TASK TO COMPLETE> Of the entries below, repeat exactly only those lines from the one containing "Screen dimensions: 405x182" through the last line, with pictures omitted.

+--

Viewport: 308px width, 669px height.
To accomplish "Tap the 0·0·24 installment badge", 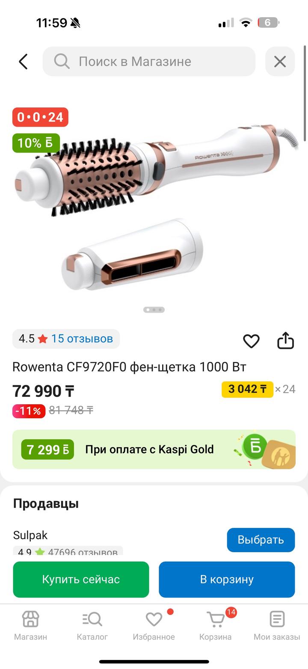I will pos(40,117).
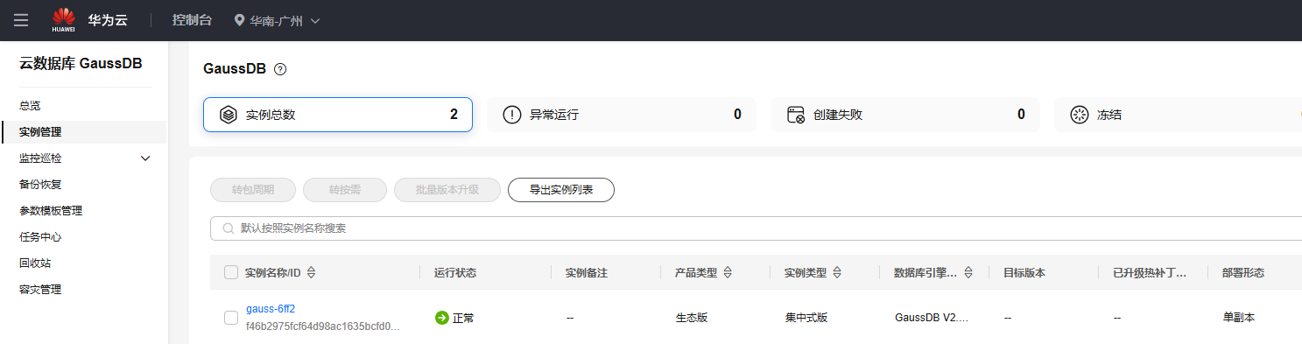Open 参数模板管理 sidebar item
The image size is (1302, 344).
point(51,211)
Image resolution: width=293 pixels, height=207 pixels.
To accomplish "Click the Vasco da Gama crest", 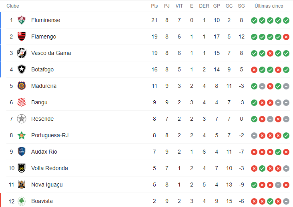I will tap(22, 53).

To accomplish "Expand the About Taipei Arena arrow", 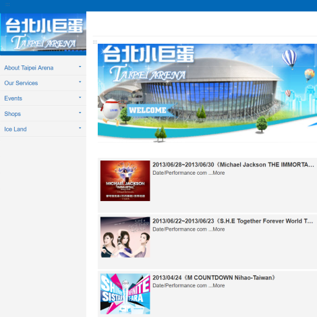I will 80,67.
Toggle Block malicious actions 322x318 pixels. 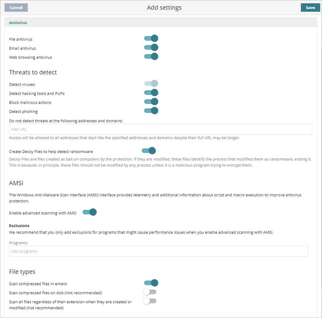(x=151, y=102)
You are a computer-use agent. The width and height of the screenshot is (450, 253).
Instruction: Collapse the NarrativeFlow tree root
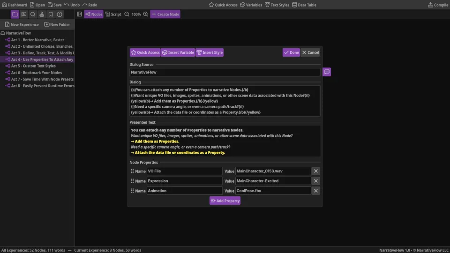(3, 33)
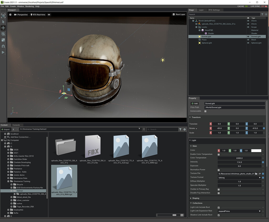Open viewport settings gear icon

(10, 14)
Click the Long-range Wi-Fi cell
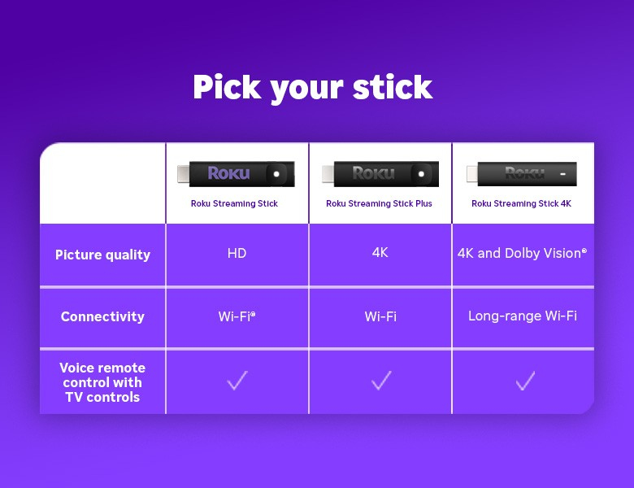Screen dimensions: 634x488 click(523, 316)

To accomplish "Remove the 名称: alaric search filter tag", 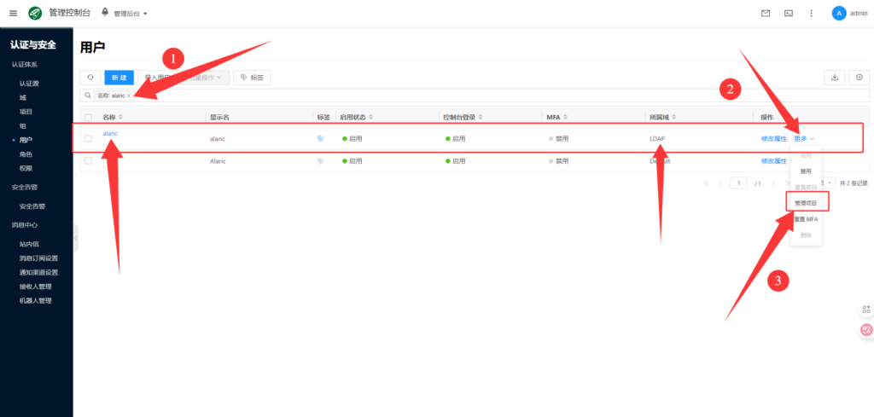I will coord(129,96).
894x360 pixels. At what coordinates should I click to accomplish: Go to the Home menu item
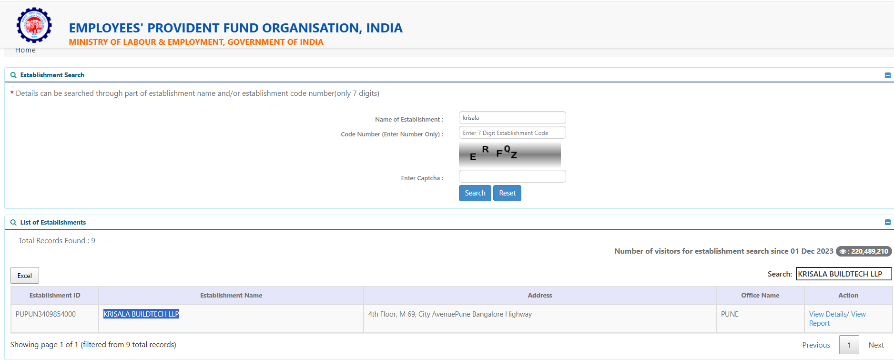25,50

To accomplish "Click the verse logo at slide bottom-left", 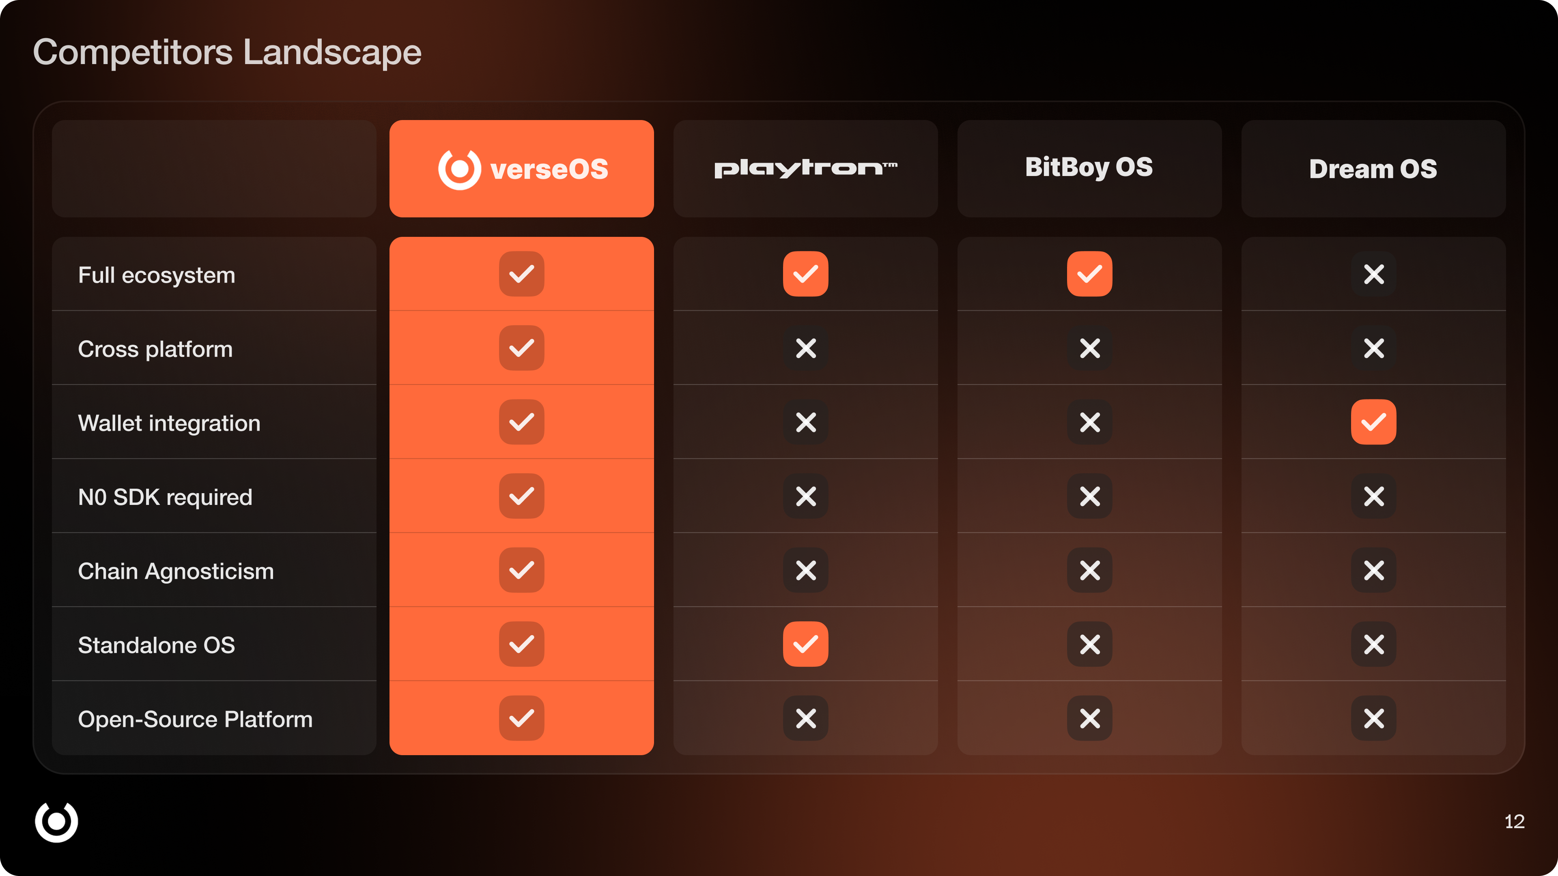I will coord(56,821).
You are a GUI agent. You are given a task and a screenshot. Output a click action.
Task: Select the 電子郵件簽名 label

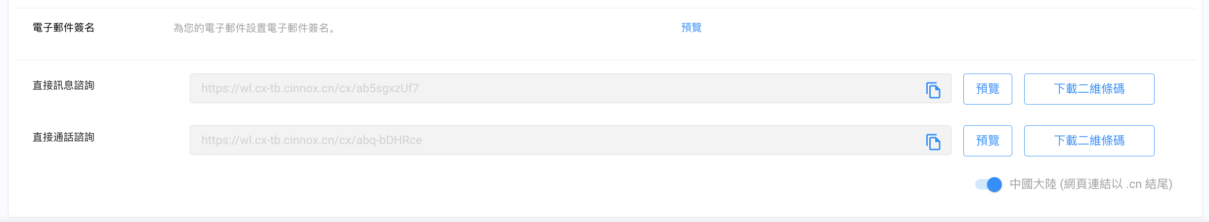(63, 28)
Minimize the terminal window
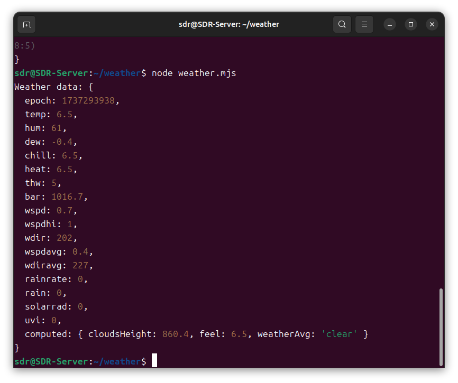This screenshot has height=383, width=458. pyautogui.click(x=390, y=24)
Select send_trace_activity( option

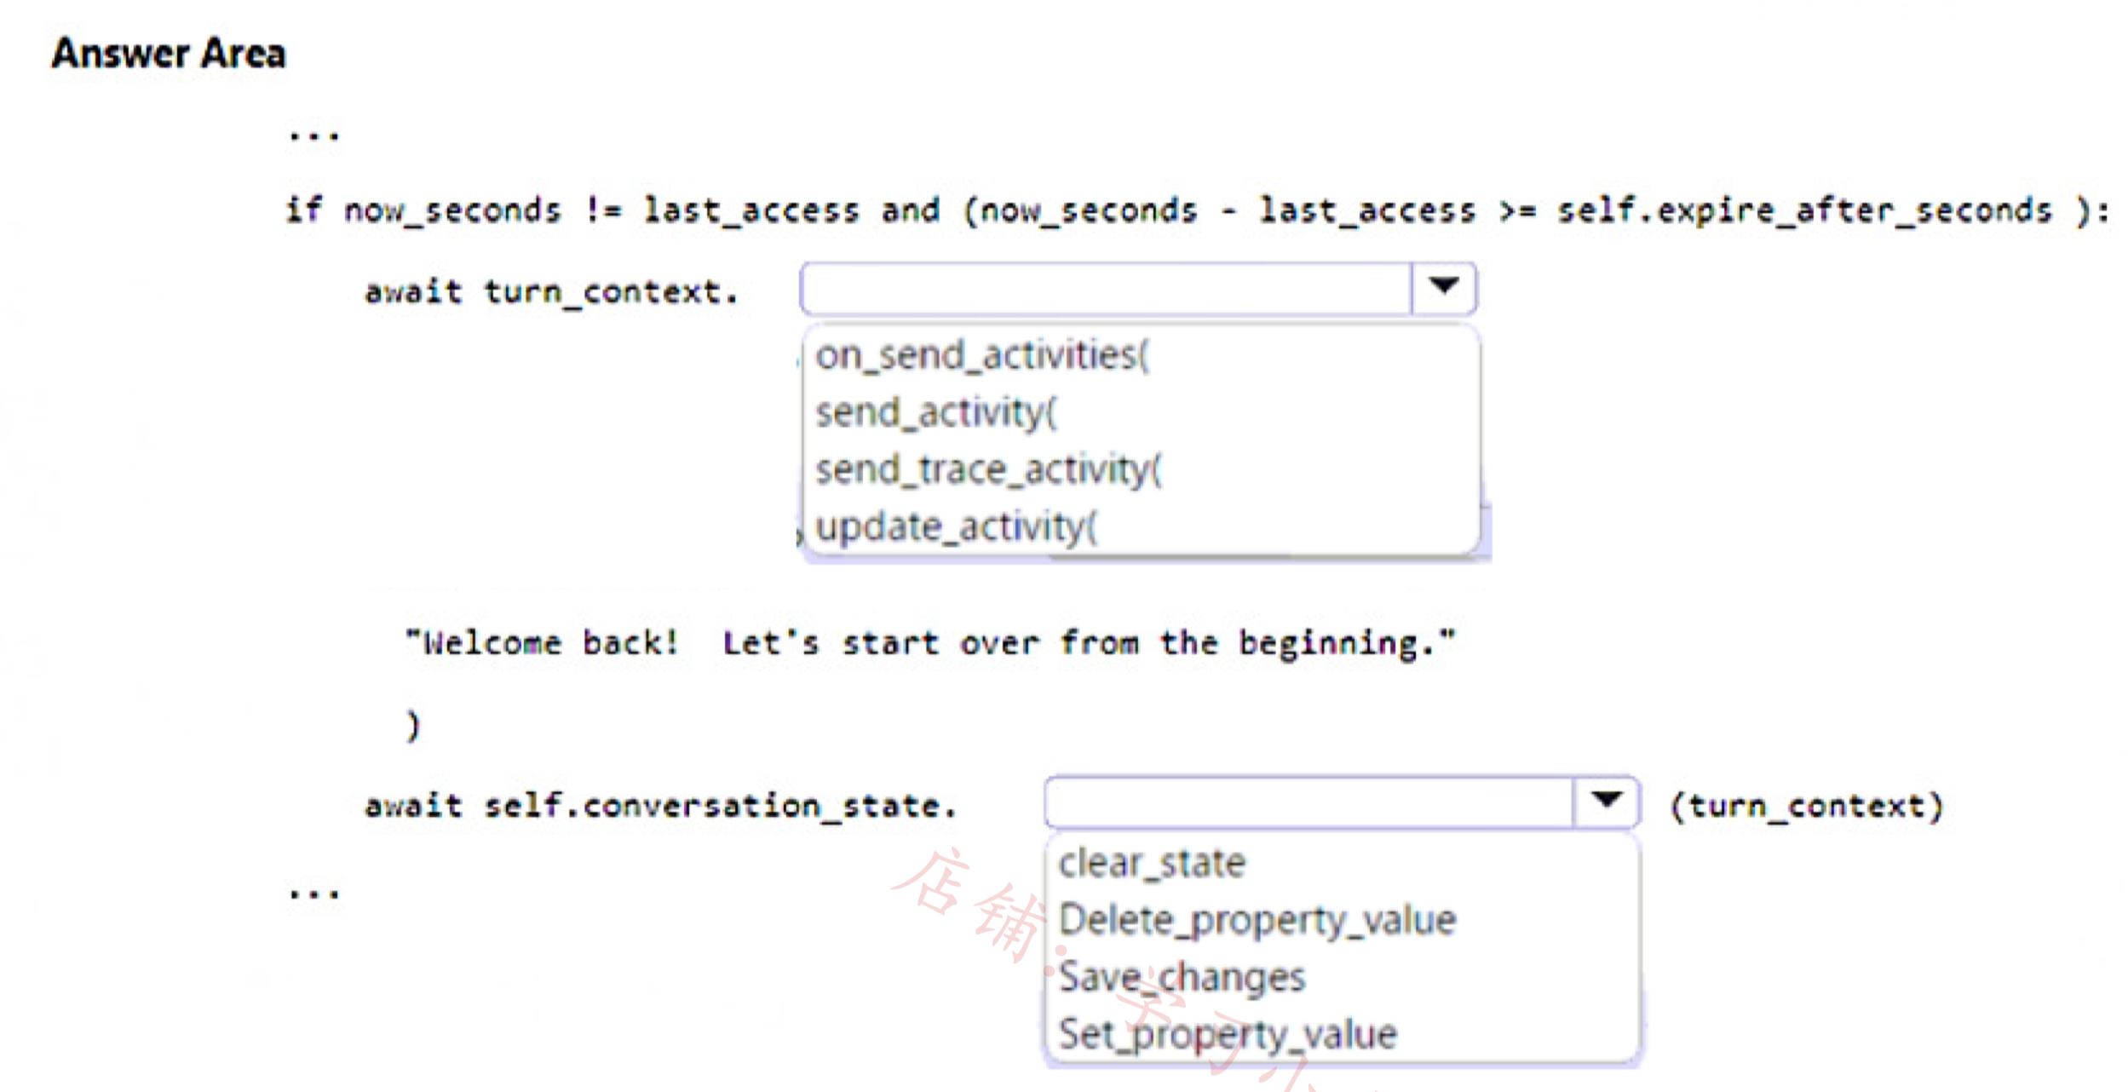tap(988, 470)
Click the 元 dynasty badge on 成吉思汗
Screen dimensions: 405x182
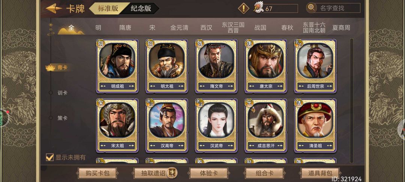tap(249, 103)
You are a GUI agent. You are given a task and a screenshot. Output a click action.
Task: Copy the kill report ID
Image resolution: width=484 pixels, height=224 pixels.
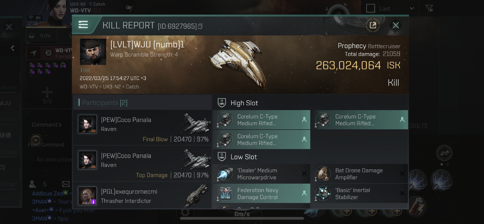200,26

+--

COMPLETED TASK>
Screen dimensions: 405x182
tap(249, 103)
You are a GUI agent. You are given a task and a screenshot. Output a click action.
Task: Copy the kill report ID
Image resolution: width=484 pixels, height=224 pixels.
200,26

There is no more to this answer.